Saved entries:
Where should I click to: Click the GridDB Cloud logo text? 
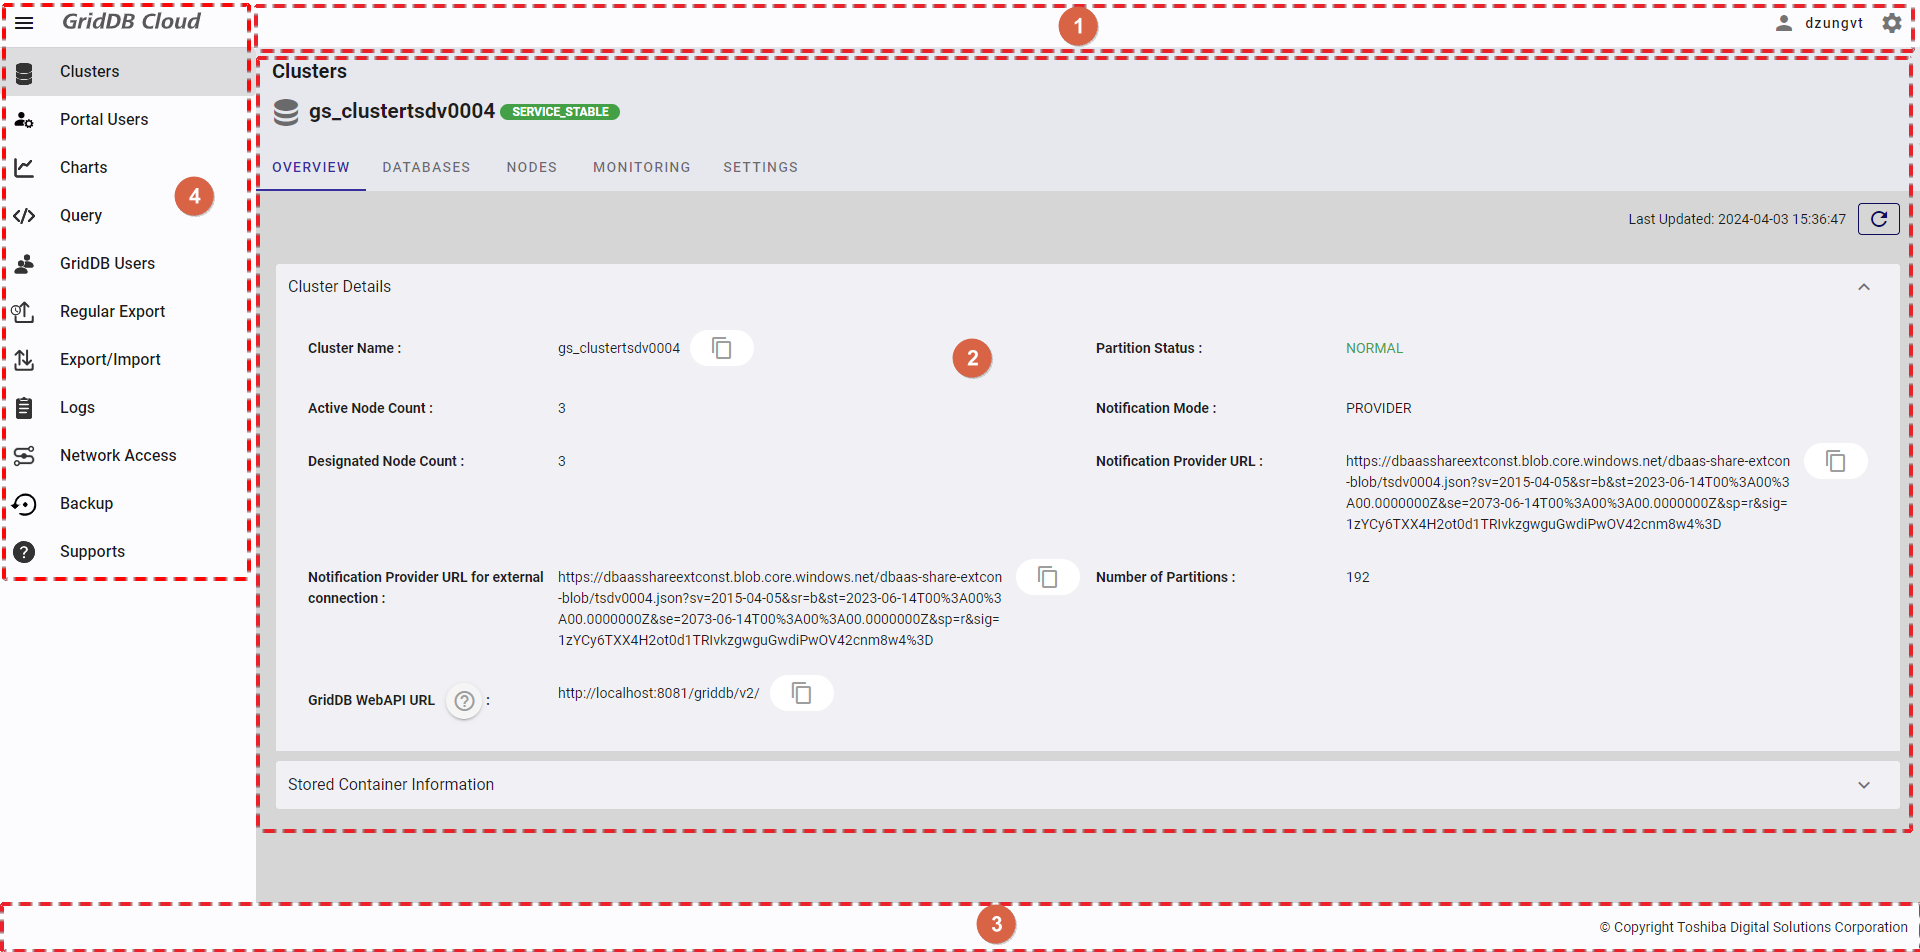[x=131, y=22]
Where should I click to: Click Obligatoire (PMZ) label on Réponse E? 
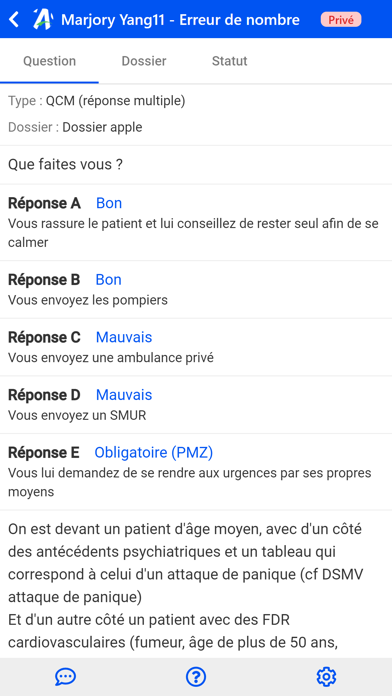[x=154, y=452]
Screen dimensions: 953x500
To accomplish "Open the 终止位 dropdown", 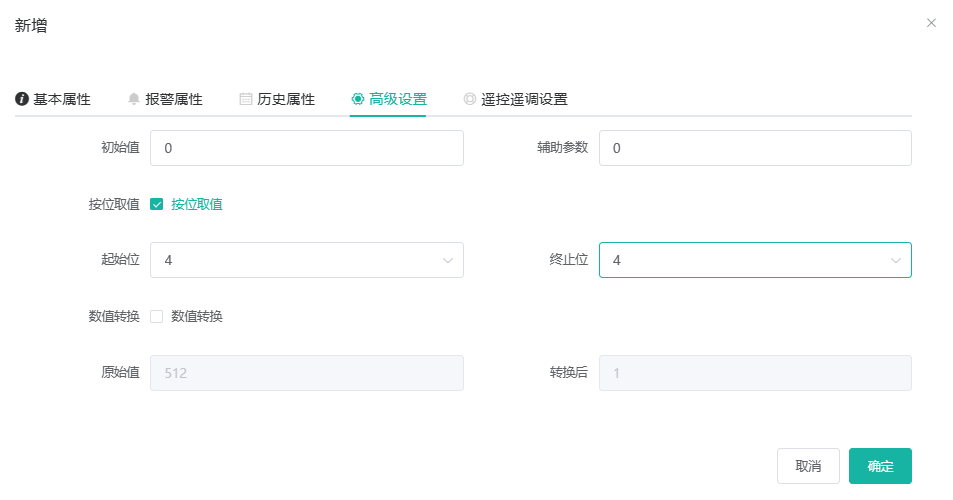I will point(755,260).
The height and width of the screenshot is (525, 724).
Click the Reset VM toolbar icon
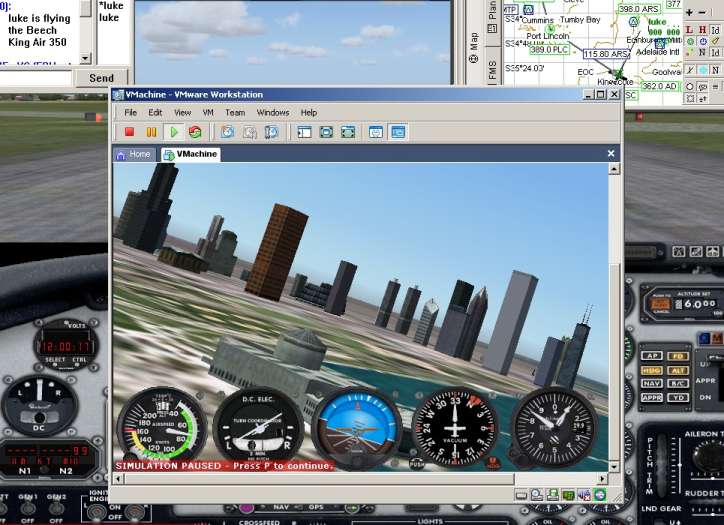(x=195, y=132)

▶ _WHAT THE TASK REQUIRES_: Beginning at the line that contains "The height and" and ending at the last line of the data, return each line exactly; no picture belongs in the copy.

▶ _RESULT OF THE TASK_:
The height and width of the screenshot is (525, 724).
Click the Reset VM toolbar icon
(x=195, y=132)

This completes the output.